La pandemia ha bruscamente arrestato la crescita del mercato degli affitti. Secondo l’analisi condotta dall’ufficiostudi Tecnocasa, dal 2016 i canoni di locazione hanno iniziato a salire ininterrottamente, sostenuti da una contrazione dell’offerta a causa dell’avvento degli affitti turistici che hanno iniziato a sottrarre immobili alla locazione residenziale, fino al 2020, con l’arrivo della pandemia, che ha stoppato la crescita dei canoni.

 

Locazioni: un decennio di cambiamenti
L’indagine parte dal 2010, anno in cui i proprietari delle abitazioni iniziano a diventare più selettivi nella scelta dell’inquilino, che temono eventuali morosità. Questa tendenza continuerà anche nel 2011 e nel 2012. Nel 2013 i canoni di locazione si abbassano diminuendo del 4%, discesa che continua nel 2014. La maggioranza di coloro che cerca casa in affitto lo fa per trovare l’abitazione principale, insieme a chi si trasferisce per lavoro e per motivi di studio. Il contratto più praticato è quello a canone libero, ma aumenta l’appeal del contratto a canone concordato grazie anche alla cedolare secca agevolata. In alcune città come Verona e Bologna prevale sulle altre tipologie contrattuali. Calo anche nel 2015 mentre nel 2016 i canoni di locazione delle grandi città sono in aumento: +0,8% per i monolocali, +1,2% per i bilocali e +1,2% per i trilocali. Su tutte le tipologie, per la prima volta, si vede un segnale positivo, attribuibile prevalentemente ad una diminuzione dell’offerta immobiliare e ad una migliore qualità della stessa. Quello che è cambiato sensibilmente col tempo è l’utilizzo del canone concordato che, a livello nazionale, si è attestato intorno al 27,2%, trovando sempre più consensi tra proprietari ed inquilini (in un anno è passato dal 20,3 % del secondo semestre del 2015 al 27,2% dello stesso periodo del 2016). Anche nel 2017 i canoni di locazione delle grandi città sono in aumento: +3,6% per i monolocali, +3,0 per i bilocali e +2,7% per i trilocali. Così anche nel 2018 i canoni di locazione delle grandi città sono in aumento. E se nel 2019 i canoni di locazione continuano a salire è nel 2020 che il mercato delle locazioni, a causa della pandemia, inverte la rotta di crescita che aveva intrapreso negli anni scorsi.

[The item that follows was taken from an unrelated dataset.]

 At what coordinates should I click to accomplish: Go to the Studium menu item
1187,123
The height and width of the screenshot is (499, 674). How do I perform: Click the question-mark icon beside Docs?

Lo smart working e la didattica a distanza hanno ridotto la domanda di immobili in affitto da parte di lavoratori fuori sede e studenti e, allo stesso tempo, la forte contrazione dei flussi turistici ha determinato una maggiore offerta. Questo ha comportato una riduzione dei canoni di locazione avvertita soprattutto nelle grandi città, in particolare in quelle che registravano importanti presenze turistiche. Si segnala una riduzione dell’1,6% per i monolocali e del 2,2% per bilocali e trilocali. Il contratto a canone concordato continua a riscuotere successo ma si segnala un maggiore ricorso al transitorio: chi aveva immobili a destinazione turistica li immette sul segmento residenziale con contratti brevi in attesa della risoluzione della pandemia.

 

E adesso?
Il grande accumulo di stock, dovuto al calo della domanda che ha caratterizzato il 2020, è però in via di riassorbimento con la graduale ripresa delle attività e l’avanzare della campagna vaccinale. Secondo alcuni esperti del settore, il ritorno della domanda che verosimilmente aumenterà avvicinandoci ai mesi estivi con un positivo effetto di stabilizzazione dei prezzi.